All have ↓ recently – accounts for reduction from 70s
how can lifestyle modification be negotiated with patients?
- Visual aids + demonstration of how altering lifestyle can ↓ risk
- JBS2 or QRISK online aids
- 2 mmHg ↑ 7% ↑ in CVD and a 10%↑ in Cerebrovascular disease
- Inform that diet and exercise are the MOST EFFECTIVE methods of ↓ CVD risk
- If ↓ risk, less or no need to take medication (i.e. statins)
what works in supporting behavioural change?

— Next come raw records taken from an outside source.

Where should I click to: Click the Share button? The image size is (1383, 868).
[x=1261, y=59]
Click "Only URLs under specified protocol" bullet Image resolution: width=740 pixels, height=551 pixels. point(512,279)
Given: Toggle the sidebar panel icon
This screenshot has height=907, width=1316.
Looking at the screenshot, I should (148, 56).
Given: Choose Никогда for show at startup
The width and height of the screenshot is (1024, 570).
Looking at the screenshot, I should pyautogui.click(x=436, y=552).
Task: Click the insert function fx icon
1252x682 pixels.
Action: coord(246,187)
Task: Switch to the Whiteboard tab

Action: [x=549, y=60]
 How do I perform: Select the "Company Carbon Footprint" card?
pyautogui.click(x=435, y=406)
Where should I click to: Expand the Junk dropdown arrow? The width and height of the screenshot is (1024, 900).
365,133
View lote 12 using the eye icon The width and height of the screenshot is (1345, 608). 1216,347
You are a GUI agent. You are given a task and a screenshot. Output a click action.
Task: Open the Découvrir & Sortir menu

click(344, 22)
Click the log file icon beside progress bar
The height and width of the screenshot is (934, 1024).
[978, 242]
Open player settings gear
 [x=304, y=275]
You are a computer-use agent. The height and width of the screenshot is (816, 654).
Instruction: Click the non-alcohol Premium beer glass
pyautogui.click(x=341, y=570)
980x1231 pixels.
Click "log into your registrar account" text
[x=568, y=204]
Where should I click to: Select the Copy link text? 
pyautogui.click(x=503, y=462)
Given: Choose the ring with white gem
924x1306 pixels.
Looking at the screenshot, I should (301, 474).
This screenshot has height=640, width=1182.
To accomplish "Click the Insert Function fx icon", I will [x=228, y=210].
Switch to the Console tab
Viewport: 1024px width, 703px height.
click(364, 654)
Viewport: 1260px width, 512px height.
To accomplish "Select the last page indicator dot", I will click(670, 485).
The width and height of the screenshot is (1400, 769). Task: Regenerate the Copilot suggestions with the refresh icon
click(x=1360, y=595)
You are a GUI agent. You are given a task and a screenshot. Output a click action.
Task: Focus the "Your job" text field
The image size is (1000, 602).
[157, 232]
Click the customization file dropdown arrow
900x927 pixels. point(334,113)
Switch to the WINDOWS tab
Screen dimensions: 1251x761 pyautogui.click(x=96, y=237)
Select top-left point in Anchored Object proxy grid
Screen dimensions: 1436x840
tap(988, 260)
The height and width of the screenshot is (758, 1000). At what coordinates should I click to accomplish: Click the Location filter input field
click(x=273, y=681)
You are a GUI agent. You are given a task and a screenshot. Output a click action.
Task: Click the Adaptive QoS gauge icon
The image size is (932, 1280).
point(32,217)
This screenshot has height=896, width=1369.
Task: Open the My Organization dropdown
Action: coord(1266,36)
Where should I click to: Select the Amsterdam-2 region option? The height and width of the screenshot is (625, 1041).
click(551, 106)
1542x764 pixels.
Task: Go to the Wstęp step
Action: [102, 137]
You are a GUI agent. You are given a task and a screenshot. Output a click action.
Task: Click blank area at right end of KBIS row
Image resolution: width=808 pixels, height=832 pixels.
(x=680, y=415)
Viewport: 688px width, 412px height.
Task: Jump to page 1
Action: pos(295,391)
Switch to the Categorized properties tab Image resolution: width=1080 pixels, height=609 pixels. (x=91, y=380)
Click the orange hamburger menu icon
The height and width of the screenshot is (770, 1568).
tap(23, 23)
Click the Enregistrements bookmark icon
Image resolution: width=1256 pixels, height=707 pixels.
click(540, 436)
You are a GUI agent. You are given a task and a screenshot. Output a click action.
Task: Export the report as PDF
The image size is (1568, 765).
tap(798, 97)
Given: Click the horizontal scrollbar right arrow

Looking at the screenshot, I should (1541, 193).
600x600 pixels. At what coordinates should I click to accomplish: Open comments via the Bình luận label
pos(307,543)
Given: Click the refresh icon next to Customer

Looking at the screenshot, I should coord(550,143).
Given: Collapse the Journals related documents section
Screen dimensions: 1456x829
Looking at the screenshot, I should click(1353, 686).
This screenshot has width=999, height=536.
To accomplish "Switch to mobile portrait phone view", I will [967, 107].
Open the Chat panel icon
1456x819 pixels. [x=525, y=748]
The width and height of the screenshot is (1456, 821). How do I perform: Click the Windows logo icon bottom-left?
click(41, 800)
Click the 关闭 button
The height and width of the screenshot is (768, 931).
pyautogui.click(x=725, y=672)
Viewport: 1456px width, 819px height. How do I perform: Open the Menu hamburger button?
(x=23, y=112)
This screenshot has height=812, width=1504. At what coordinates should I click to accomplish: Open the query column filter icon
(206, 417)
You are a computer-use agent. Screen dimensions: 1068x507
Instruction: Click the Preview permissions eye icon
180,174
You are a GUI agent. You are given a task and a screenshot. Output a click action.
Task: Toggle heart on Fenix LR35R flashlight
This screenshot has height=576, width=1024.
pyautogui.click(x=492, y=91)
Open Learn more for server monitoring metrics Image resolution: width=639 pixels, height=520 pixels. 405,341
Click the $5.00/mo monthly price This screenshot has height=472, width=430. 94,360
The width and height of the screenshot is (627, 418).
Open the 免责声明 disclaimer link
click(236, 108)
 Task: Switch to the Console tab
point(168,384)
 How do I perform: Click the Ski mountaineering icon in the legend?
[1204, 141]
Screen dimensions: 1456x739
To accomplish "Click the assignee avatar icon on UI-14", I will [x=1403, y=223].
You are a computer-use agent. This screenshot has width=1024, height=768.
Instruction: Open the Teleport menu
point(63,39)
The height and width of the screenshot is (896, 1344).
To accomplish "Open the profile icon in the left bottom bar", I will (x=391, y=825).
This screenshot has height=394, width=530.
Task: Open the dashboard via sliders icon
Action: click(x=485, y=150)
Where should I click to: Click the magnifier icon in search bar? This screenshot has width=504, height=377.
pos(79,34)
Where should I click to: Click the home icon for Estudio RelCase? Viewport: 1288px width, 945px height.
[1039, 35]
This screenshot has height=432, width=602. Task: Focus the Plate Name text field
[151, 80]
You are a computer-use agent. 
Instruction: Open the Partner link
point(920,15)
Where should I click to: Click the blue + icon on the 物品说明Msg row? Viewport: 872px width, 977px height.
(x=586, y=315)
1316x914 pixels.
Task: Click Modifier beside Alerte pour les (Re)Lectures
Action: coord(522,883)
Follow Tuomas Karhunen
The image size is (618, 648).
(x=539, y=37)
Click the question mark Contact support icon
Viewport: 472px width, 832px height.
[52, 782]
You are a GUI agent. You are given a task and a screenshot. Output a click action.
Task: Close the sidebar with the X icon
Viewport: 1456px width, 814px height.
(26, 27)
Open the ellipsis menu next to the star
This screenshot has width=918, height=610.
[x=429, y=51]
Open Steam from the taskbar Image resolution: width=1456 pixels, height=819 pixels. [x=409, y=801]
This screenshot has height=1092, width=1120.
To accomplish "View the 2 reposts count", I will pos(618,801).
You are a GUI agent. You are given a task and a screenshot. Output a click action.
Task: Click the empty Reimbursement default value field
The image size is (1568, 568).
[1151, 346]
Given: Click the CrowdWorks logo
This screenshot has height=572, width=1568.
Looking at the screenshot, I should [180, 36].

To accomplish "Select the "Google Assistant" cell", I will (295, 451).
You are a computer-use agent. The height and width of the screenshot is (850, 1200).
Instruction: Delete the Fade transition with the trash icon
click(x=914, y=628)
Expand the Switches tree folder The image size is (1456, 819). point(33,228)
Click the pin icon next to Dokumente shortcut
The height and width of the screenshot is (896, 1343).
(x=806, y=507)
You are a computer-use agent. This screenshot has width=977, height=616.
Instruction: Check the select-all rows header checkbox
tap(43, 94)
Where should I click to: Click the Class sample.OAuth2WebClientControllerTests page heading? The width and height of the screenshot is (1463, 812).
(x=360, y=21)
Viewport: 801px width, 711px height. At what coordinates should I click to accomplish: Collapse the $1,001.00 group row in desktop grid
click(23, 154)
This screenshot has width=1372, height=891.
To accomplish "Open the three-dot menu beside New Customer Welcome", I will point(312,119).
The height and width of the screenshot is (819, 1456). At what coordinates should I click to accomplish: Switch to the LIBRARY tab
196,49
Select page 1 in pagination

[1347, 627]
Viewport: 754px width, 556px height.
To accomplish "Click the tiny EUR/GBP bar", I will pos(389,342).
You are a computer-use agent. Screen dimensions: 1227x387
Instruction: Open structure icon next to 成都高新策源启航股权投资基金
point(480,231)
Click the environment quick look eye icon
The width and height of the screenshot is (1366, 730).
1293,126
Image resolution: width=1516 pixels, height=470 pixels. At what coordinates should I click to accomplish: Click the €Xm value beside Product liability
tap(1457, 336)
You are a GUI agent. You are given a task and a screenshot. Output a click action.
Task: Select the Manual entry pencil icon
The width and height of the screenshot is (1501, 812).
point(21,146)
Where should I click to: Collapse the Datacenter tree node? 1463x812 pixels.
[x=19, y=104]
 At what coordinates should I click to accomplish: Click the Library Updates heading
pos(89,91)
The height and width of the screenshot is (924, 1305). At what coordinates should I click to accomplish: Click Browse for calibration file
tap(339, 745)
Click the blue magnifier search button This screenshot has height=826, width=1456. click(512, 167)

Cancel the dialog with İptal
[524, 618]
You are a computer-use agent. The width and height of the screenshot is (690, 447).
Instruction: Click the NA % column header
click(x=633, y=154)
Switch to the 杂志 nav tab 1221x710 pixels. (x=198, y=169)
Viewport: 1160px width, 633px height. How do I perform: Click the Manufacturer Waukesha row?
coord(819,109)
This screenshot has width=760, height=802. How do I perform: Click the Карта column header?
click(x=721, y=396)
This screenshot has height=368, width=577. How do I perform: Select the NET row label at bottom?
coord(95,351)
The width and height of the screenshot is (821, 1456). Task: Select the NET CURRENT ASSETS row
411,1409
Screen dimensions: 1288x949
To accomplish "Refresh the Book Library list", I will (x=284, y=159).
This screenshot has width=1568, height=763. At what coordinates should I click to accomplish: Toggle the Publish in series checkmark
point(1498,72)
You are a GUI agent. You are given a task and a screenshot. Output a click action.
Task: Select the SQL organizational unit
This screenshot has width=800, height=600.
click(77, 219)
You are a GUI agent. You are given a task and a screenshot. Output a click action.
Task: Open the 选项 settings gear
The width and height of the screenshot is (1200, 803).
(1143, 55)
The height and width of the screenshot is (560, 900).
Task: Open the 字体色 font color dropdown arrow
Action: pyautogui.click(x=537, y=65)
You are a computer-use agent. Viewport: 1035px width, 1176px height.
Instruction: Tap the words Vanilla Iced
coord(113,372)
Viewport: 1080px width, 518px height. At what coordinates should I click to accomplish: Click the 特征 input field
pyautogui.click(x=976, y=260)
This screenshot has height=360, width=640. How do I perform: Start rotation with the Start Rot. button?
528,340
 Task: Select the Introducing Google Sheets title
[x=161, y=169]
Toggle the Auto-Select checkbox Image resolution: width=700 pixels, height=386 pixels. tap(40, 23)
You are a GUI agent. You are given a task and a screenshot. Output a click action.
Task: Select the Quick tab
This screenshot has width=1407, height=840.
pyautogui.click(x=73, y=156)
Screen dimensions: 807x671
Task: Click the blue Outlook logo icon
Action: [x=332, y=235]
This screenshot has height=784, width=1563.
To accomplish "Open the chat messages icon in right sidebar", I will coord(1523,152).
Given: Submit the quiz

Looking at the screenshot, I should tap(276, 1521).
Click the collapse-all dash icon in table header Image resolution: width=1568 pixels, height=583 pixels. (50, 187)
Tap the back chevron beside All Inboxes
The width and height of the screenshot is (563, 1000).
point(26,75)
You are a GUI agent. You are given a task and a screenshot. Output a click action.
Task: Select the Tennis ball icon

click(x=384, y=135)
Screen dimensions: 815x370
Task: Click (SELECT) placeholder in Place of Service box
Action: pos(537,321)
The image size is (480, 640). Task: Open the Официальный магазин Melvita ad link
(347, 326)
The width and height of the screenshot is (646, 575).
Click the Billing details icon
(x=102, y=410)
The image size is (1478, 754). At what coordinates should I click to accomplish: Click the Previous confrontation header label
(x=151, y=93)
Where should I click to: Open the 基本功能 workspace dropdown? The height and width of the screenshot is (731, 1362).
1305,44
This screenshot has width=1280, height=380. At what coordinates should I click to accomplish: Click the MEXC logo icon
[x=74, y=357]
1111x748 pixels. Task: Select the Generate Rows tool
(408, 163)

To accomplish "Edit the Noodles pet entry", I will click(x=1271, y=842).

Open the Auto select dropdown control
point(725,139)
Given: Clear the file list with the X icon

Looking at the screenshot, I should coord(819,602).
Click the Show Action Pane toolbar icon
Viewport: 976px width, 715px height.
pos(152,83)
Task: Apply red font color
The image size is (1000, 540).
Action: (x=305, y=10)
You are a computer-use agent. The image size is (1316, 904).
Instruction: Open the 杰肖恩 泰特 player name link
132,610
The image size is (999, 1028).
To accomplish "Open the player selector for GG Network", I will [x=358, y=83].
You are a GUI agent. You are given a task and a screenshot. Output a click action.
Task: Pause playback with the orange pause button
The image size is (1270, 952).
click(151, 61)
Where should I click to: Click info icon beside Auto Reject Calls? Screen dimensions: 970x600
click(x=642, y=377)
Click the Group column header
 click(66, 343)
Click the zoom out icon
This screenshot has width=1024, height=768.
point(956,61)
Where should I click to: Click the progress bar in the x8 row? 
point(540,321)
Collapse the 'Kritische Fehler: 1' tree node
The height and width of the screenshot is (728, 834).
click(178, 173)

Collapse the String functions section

- BENEFICIAL – Advice from healthcare professionals re: ↓Na+/Cholesterol diet, antismoking interventions (NRT, Buproprion, Varenicline), exercise advice,
- LIKELY TO HELP - counselling to ↑activity levels, self-help materials, telephone advice service on smoking cessation
- INEFFECTIVE/HARMFUL – acupuncture in smoking cessation, anxiolytics in smoking cessation
Studies of these influences are bound to be susceptible to confounding factors and also are very heterogeneous, making meaningful meta-analyses DIFFICULT to assess. However trials have showed benefit.